The feeling can come and go or it can last for hours or days. Along with the dizziness, people may also experience nausea or vomiting, headaches, double vision or a racing heartbeat. A lot of people assume that vertigo has to be a spinning sensation but it could be rocking, swaying, tumbling, or a feeling of bouncing up.
Usually, vertigo is a symptom of an underlying medical condition or several different conditions. Sometimes, vertigo will only occur once, but for other people, it will reoccur until the underlying cause is determined. Symptoms can last anywhere from a few minutes to a few hours and may come and go.
Loss of balance: A telling sign of vertigo is a sense that the world around is spinning. It may feel like everything is tilted. Distorted balance makes it difficult to walk or even stand. A feeling of imbalance creates the sensation of being pulled in a particular direction. Stumbling, poor coordination, and trouble maintaining a straight posture are also symptoms.
Chronic headaches: Many people with migraines experience problems with vertigo. Some people with headache disorders can develop vertigo even when they are not experiencing pain. Migraine headaches can result in dizziness that causes one to feel unsteady. The underlying cause is a combination of an altered blood vessel and neural processes that affect the vestibular area.
Ringing in the ears: Vertigo episodes are often associated with a loud ringing in the ears called tinnitus. It is common for a person with vertigo to hear a constant abnormal noise such as a ringing, buzzing, hissing, clicking, or whistling. The frequency can vary, and the pitch ranges from a high shriek to a low growl.

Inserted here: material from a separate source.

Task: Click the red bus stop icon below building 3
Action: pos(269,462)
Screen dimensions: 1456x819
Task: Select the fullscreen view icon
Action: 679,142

Many things can bring on a bout of vertigo, including inner ear infections, migraines and even some medications, including those used to treat high blood pressure or anxiety. But one of the most common causes is an inner-ear condition with a tongue twister of a name: benign paroxysmal positional vertigo (BPPV). Queasiness and vomiting may also be part of the package.
BPPV occurs when tiny calcium carbonate crystals, which normally reside in an inner-ear organ called the utricle and help you keep your balance, break loose and travel into the semicircular canals of the inner ear.
Epley maneuver: If you want immediate relief from those bouts of spinning, you might consider something called the Epley maneuver. The treatment - typically performed by a specially trained physical therapist or ENT - involves moving the head in a series of precise positions, allowing the crystals to migrate out of the semicircular canals back to the original vestibular organ they came from - the utricle. Typically, BPPV can be eliminated in about 85 to 90 percent of patients with just one or two treatment sessions, though it can recur periodically.
Staying hydrated: Sometimes vertigo is caused by simple dehydration. Reducing your sodium intake may help. But the best way to stay hydrated is to simply drink plenty of water. Staying hydrated can help minimize dizziness and balance issues.
Ginger tea: Science finds ginger root can reduce the effects of vertigo better than manual repositioning, such as the Epley maneuver, alone. Ginger root can be steeped in a cup of boiling water for 5 minutes. Honey can help with the bitter taste. Drinking ginger tea twice a day may help dizziness, nausea, and other vertigo symptoms.
Essential oils: Various essential oils, when applied topically or inhaled, may help to ease the symptoms of vertigo. Essential oils are natural and affordable options for managing the symptoms of vertigo, including nausea, headaches, and dizziness. Some of the options available for managing vertigo include peppermint, ginger, lavender, and lemon essential oils. Essential oils are inhaled through an infuser or diluted in a carrier oil before being applied topically.
Vitamin D: If you suspect your vertigo is connected to something you aren’t getting in your diet, you could be right. A study suggests that a lack of vitamin D can worsen symptoms for people that have BPPV. A glass of fortified milk or orange juice, canned tuna, and even egg yolks will all give your levels of vitamin D a boost.
Yoga: It is a good way to improve flexibility and balance, strengthen muscles, and reduce stress. Simple yoga poses may also help symptoms of vertigo. But you’ll probably want to avoid any positions that require sudden forward bends, as these may worsen symptoms.
Sleep well: Feelings of vertigo can be triggered by sleep deprivation. If you’re experiencing vertigo for the first time, it might be a result of stress or lack of sleep. If you can stop what you’re doing and take a short nap, you may find that your feelings of vertigo have resolved themselves.